8 Comments
- mkriss5681, on 11/06/2009, -0/+16I find it unbelievable Blade Runner was a flop critically and at the box office. One of my top 5 favorite sci-fi movies.
- summersam, on 11/06/2009, -0/+8I saw Metropolis a few weeks ago at a screening of classic movies, can't believe that thing was made over 80 years ago! Makes even Avatar pale in comparison.
- doctechnical, on 11/06/2009, -0/+5"Forbidden Planet" should have been on this list. One of the few films of it's day that didn't have a plot that could be summed up in 25 words or less. Plus the special effects were killer for it's time.
"Star Wars"? Please. Take away the wiz-bang SFX and you've got a plot that predates Greek mythology. It was a great fun movie, sure, but I wouldn't say it was ahead of it's time. - LimeParrot, on 11/06/2009, -0/+4Great list. I think Gattaca is going to be especially relevant in the next 10 to 20 years as the role of genetics in medicine profoundly increases and ethically questionable situations will begin to arise (e.g. privacy of your genetic information, insurance companies not insuring someone based on their genetic profile etc.).

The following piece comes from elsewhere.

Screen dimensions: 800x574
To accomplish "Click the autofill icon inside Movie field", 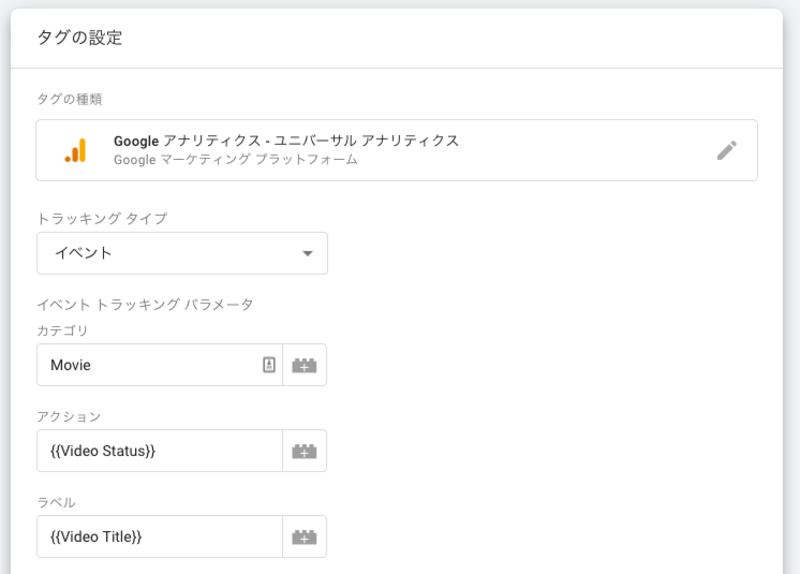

p.s. Terminator 2 is great as well. - Falldog, on 11/06/2009, -1/+4If you're making a sci-fi movie that isn't 'ahead of it's time' you're probably doing something wrong.
- summersam, on 11/06/2009, -0/+2That doesn't mean anything... even if you have the biggest supercomputer, you still need to program/code AI -- that's the difficult stuff. We've had the computing power for years, but not the ability to code the stuff we need.
What is needed is a new, revolutionary coding language. - charlied16, on 11/06/2009, -1/+1Terminator and Blade Runner is near reality.
A world-renowned expert in supercomputing spoke recently on when computers are predicted to surpass the human brain's processing power.
http://www.youtube.com/watch?v=JROE-SFfShQ - EatingPie, on 11/06/2009, -1/+1I wonder what the criteria was for being "ahead of its time." No matter how you slice it, Solaris does not belong on that list, for sure... 2001: A Space Odyssey should have filled that spot.
2001 is still the most accurate science "science fiction" movie I've seen. Space is deadly. It's silent. Spin generates "gravity." Etc. Even the imagery of Jupiter was surprisingly similar to what Voyager returned almost 10 years later.
In terms of influence, Metropolis takes the prize. Many images and themes in modern science fiction films *still* reflect those of Lang's masterpiece. And in modern times, Terminator opened the door for the Science Fiction Action Blockbuster that has been the mainstay of summer movie going for years since.